I have a cluster that has a single pool of two nodes. I have a Digital Ocean load balancer that sits in front of it. Currently running version 1.17.5.,
Anyone able to provide suggestions? Thanks in advance.
Spring boot contains a filter to integrate with reverse proxies out of the box and sets the remote address on the request appropriately. You may need to configure the allowed IPs to accept the header.
Here is an example:
server:
forward-headers-strategy: native
tomcat:
remoteip:
remote-ip-header: x-forwarded-for
#private: 10/8, 192.168/16, 169.254/16, 127/8, 172.16/12
internal-proxies: "\
10\\.\\d{1,3}\\.\\d{1,3}\\.\\d{1,3}|\
192\\.168\\.\\d{1,3}\\.\\d{1,3}|\
169\\.254\\.\\d{1,3}\\.\\d{1,3}|\
127\\.\\d{1,3}\\.\\d{1,3}\\.\\d{1,3}|\
172\\.1[6-9]{1}\\.\\d{1,3}\\.\\d{1,3}|\
172\\.2[0-9]{1}\\.\\d{1,3}\\.\\d{1,3}|\
172\\.3[0-1]{1}\\.\\d{1,3}\\.\\d{1,3}"
And here is the documentation: https://docs.spring.io/spring-boot/docs/current/reference/html/howto.html#howto-use-behind-a-proxy-server
It is important, though, that the right x-forwarded-for header is received by the spring application. Since you are deploying on kubernetes you are most probably using an Ingress to route external requests to the right kubernetes service. Ingress is most often implemented using nginx or traefik and must be configured to accept the x-forwarded-for header, if a L7 reverse proxy is used as external load balancer and TLS termination, if applicable.
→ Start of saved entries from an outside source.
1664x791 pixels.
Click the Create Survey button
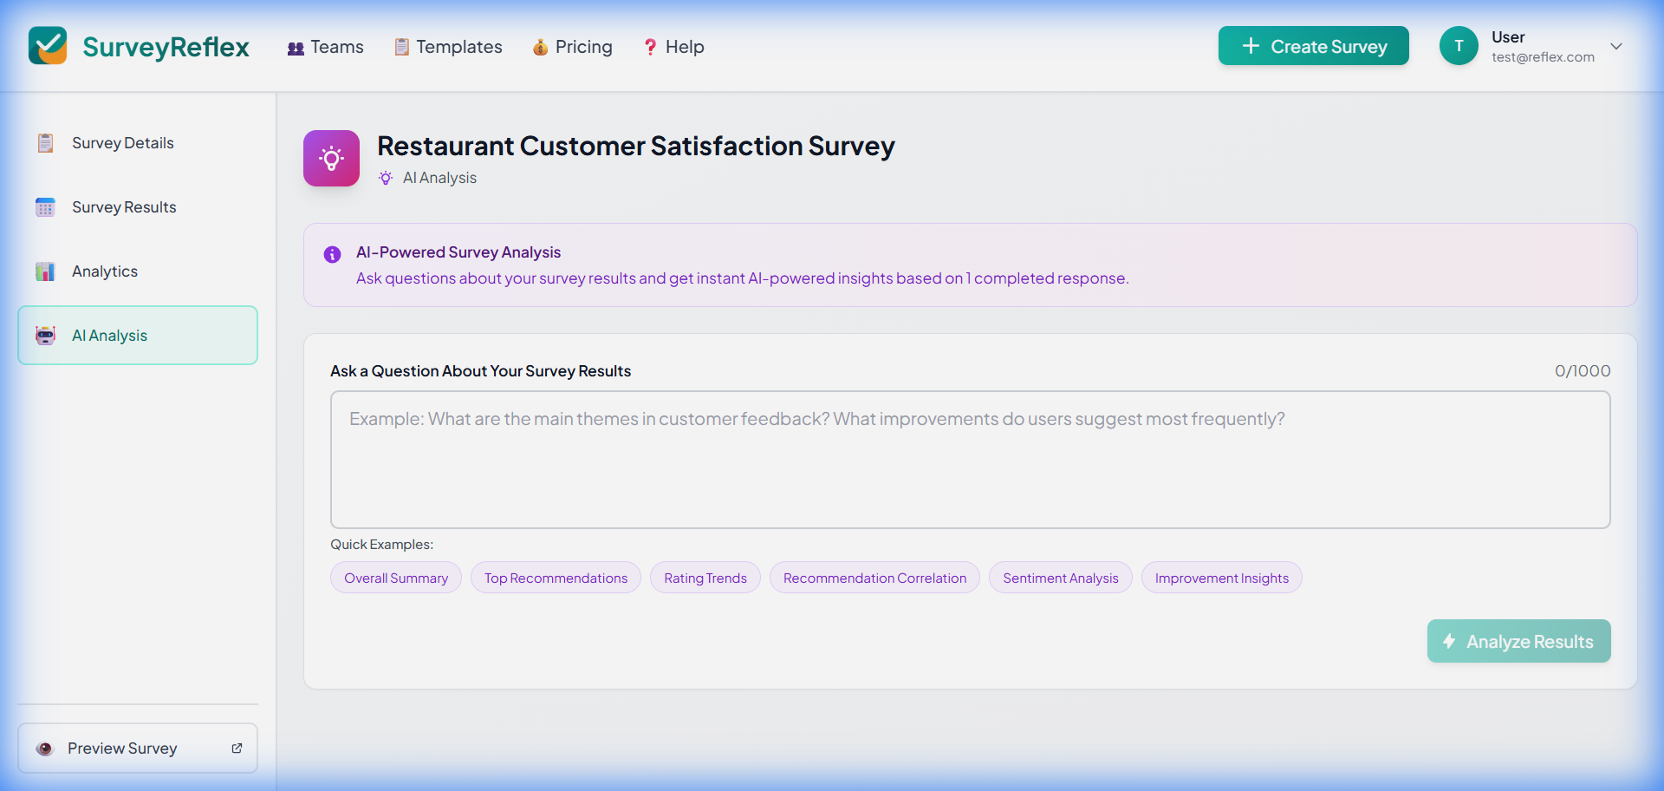[x=1313, y=46]
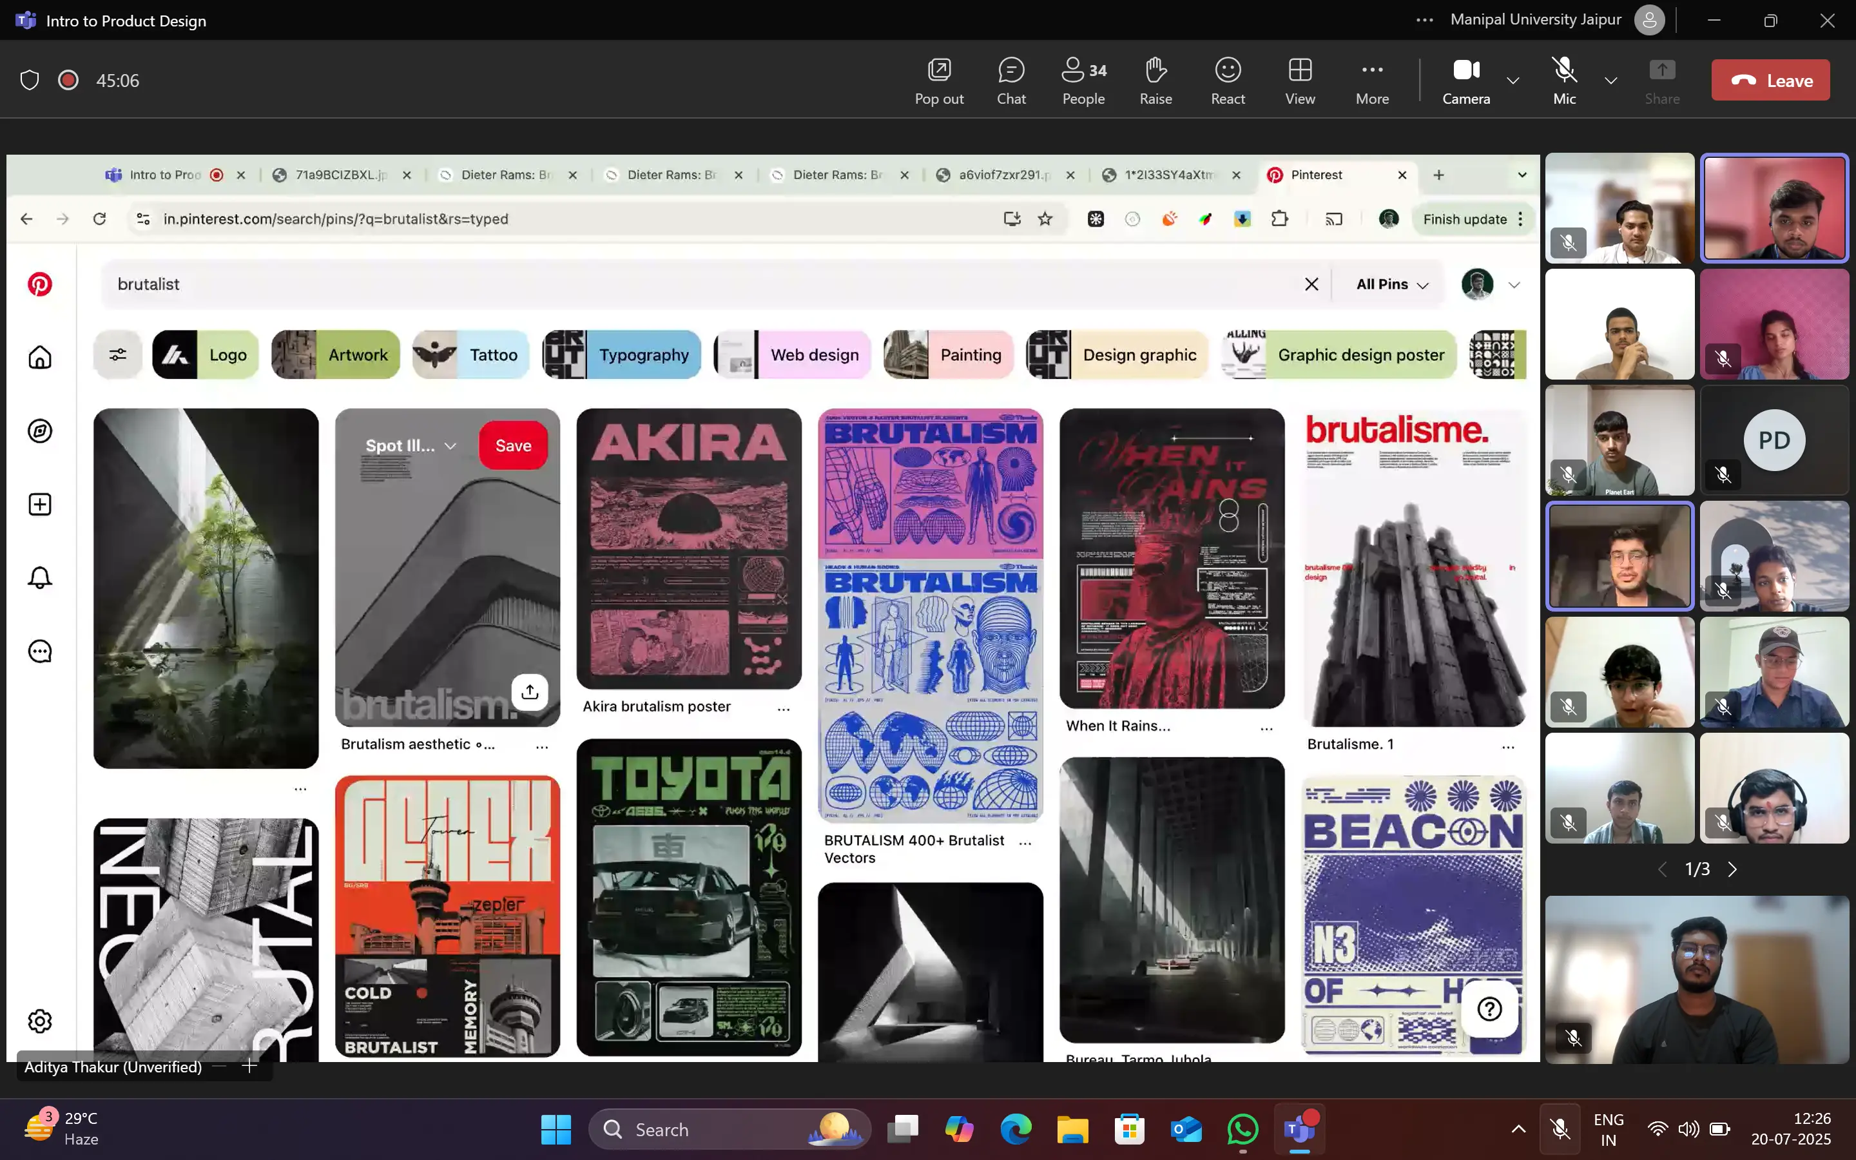
Task: Raise your hand in the meeting
Action: pyautogui.click(x=1156, y=79)
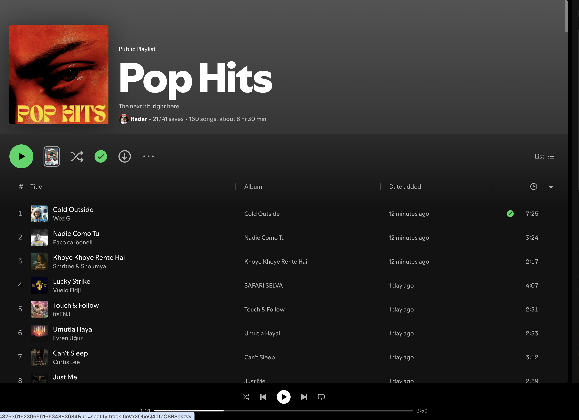The image size is (579, 420).
Task: Click the download playlist arrow icon
Action: 125,156
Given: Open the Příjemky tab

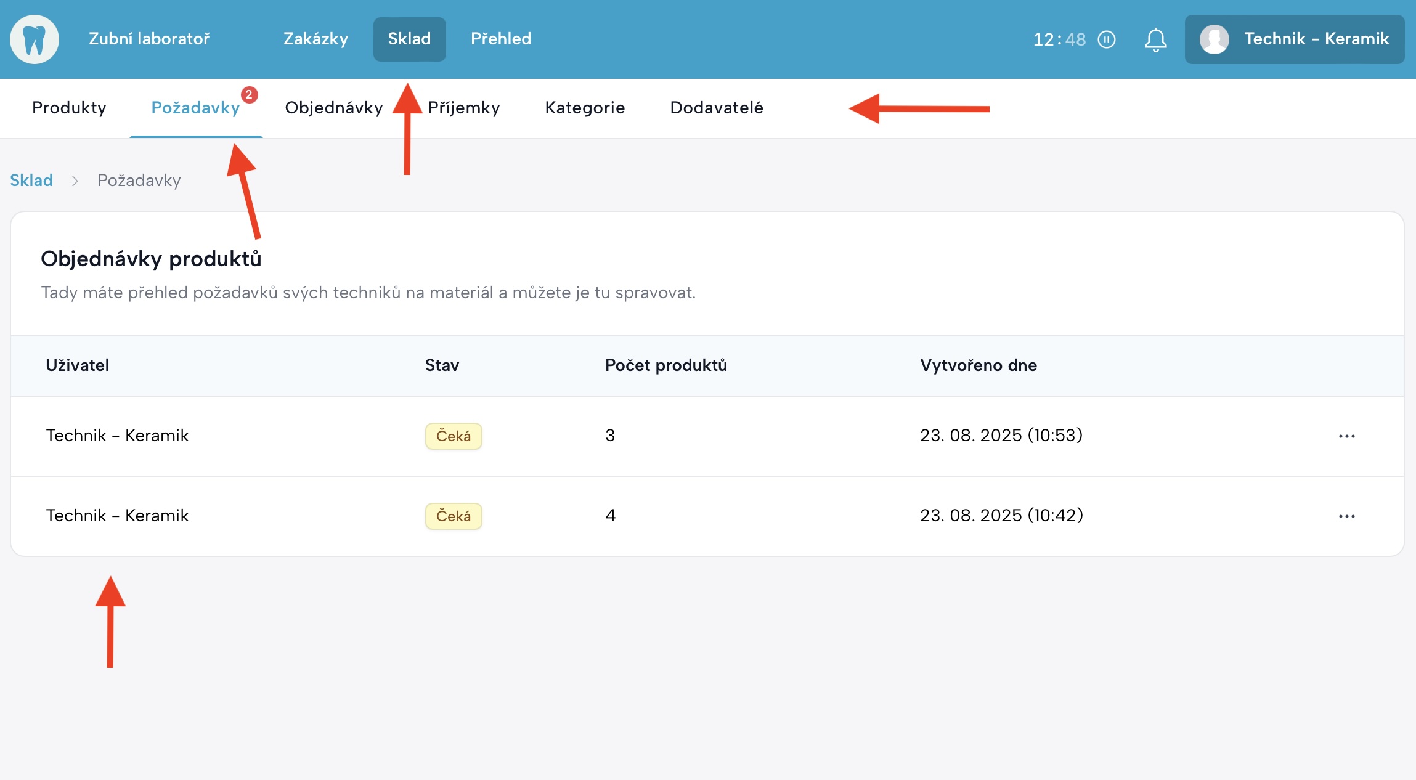Looking at the screenshot, I should click(463, 108).
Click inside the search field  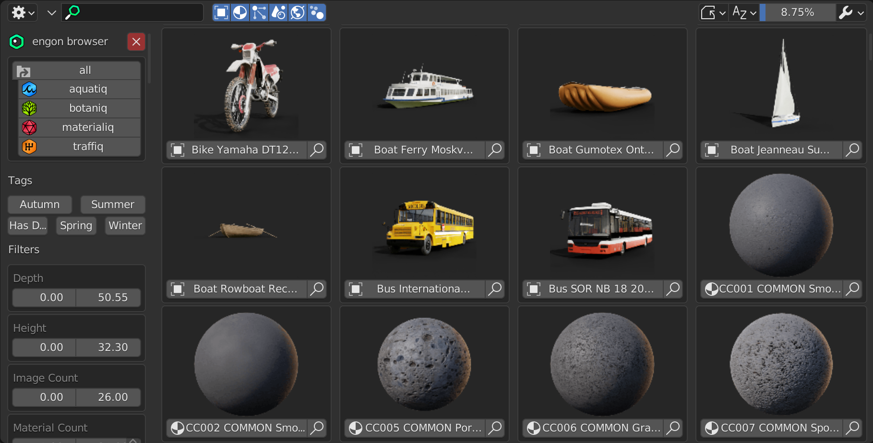click(x=134, y=12)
If using nginx create a config map to configure nginx
use-forwarded-headers: "true"
proxy-real-ip-cidr: "10.0.0.0/8,..."
When TLS is not terminated externally the external load balancer will not be able to add headers due to the encryption (L3 load balancer). In that case the only option is to use the PROXY protocol which adds meta data to the forwarded tcp stream containing the real remote address.
Example configuration for nginx
use-proxy-protocol: 'true'
Note that there some issues when using proxy protocol and cert-manager to manage TLS certificates with external (kubernetes) LoadBalancer
configurations. (See https://github.com/kubernetes/kubernetes/issues/66607 and https://github.com/kubernetes/ingress-nginx/issues/3996 )
Once the setup is correct in all places, the remote ip should be set correctly.
When debugging this kind of setup I recommend to begin on the most outer layer by intercepting (ngrep, tcpdump) or logging requests and move forward step by step.